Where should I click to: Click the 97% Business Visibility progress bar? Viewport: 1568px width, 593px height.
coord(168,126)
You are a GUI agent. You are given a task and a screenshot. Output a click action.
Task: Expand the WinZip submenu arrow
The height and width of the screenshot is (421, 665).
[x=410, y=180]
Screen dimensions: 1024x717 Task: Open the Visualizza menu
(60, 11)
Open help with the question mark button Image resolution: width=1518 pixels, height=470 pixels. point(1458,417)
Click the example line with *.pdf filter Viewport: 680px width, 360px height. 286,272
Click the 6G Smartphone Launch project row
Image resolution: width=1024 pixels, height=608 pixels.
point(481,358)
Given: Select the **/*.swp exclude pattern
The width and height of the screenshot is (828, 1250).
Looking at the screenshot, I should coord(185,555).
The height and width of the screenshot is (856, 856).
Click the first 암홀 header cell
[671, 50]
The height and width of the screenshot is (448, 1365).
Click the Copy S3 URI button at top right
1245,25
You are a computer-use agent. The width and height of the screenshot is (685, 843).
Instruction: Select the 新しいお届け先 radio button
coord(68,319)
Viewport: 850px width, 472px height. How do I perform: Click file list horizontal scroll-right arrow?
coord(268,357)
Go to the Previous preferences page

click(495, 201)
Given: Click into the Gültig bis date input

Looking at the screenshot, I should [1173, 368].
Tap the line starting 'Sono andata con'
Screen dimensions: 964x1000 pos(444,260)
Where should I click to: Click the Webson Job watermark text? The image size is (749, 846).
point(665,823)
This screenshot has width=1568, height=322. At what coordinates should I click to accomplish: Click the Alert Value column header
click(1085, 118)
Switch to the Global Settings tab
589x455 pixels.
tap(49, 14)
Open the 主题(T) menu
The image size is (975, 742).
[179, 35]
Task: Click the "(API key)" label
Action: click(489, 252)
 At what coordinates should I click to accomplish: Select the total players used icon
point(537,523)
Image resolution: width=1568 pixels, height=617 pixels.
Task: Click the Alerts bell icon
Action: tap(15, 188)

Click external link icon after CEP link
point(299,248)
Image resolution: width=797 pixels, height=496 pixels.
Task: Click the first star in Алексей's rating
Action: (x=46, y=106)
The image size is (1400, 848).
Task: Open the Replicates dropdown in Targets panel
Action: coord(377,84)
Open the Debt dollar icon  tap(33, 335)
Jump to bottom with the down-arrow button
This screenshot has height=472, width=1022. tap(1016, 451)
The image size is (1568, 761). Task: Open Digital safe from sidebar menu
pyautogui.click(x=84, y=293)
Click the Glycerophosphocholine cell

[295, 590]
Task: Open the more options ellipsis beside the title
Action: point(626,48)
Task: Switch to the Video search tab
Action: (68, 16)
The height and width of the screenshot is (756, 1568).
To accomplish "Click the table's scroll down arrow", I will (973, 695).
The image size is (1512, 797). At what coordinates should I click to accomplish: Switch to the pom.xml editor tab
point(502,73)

◆ WHAT NEEDS TO BE DONE:
Working through the records, copy each line in which the word "agent" appears.

◆ OUTPUT OF THE EXERCISE:
You are a GUI agent. You are given a task and a screenshot. Output a click action.
You are a computer-use agent. The width and height of the screenshot is (685, 843).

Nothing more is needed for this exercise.